Tuesday, January 13, 2009
Chet Phillips, Boardman Oregon's new mayor understands the importance of a great greeting.
In an article in the East Oregonian, Erin Mills reports about Phillips first city council meeting. At this meeting Phillips announced his "Welcome to Boardman" campaign. He has asked all business owners to greet every new customer with "Welcome to Boardman."
Having the entire city greet visitors with this very welcoming greeting will have many benefits for both the city and for the merchants. First of all it is a great way to brand the city. After a few experiences hearing "Welcome to Boardman" visitors will think "WOW! That is different!" and they will tell friends and family about how welcome they felt. The best form of advertising is always going to be word of mouth. I can imagine Boardman getting known from this simple step.

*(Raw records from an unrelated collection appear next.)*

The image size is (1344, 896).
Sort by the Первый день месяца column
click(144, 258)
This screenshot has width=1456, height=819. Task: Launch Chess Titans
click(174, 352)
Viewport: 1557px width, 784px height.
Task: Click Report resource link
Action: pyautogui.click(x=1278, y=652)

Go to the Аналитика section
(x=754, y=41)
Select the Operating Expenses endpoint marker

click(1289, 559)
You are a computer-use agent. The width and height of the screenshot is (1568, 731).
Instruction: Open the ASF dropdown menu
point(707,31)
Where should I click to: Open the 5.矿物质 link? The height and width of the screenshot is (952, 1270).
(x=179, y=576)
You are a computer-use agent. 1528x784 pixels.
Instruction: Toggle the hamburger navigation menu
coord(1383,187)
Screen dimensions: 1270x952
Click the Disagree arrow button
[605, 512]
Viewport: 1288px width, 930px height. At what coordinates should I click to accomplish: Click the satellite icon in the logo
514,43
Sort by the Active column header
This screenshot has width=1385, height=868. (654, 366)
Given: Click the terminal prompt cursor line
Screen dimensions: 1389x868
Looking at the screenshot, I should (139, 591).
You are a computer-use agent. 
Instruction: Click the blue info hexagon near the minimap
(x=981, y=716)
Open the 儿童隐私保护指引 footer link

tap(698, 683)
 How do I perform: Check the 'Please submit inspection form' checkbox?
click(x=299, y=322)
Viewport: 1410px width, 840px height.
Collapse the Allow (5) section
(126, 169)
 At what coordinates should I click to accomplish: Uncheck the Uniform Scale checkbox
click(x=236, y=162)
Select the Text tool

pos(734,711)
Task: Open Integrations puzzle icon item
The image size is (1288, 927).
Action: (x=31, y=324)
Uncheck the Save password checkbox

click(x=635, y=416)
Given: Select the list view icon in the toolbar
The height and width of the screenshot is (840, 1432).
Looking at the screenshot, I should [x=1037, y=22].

The other benefit is that it will encourage all businesses to offer a warm greeting. Too often businesses can forget this important step. We get busy or distracted and forget to just say
"Hi" or "thanks for coming in" or any other greeting that shows that you are grateful to have this customer choose you.
In my soon to be published book "The Greet Your Customer Manual" I talk about how to greet your customers in a way that makes them feel like valued guests. I am so glad that the Mayor see how important a greeting can be for businesses and cities.
Why not start greeting your customers so that they feel like they are important to you. Tell me ways that you greet your customers!
Sunday, January 11, 2009
It has been my believe that what customers really want is EASY. Make it easy for them to do business with you and you will have a customer for life. Even in tough economic times most people still value convenience over price.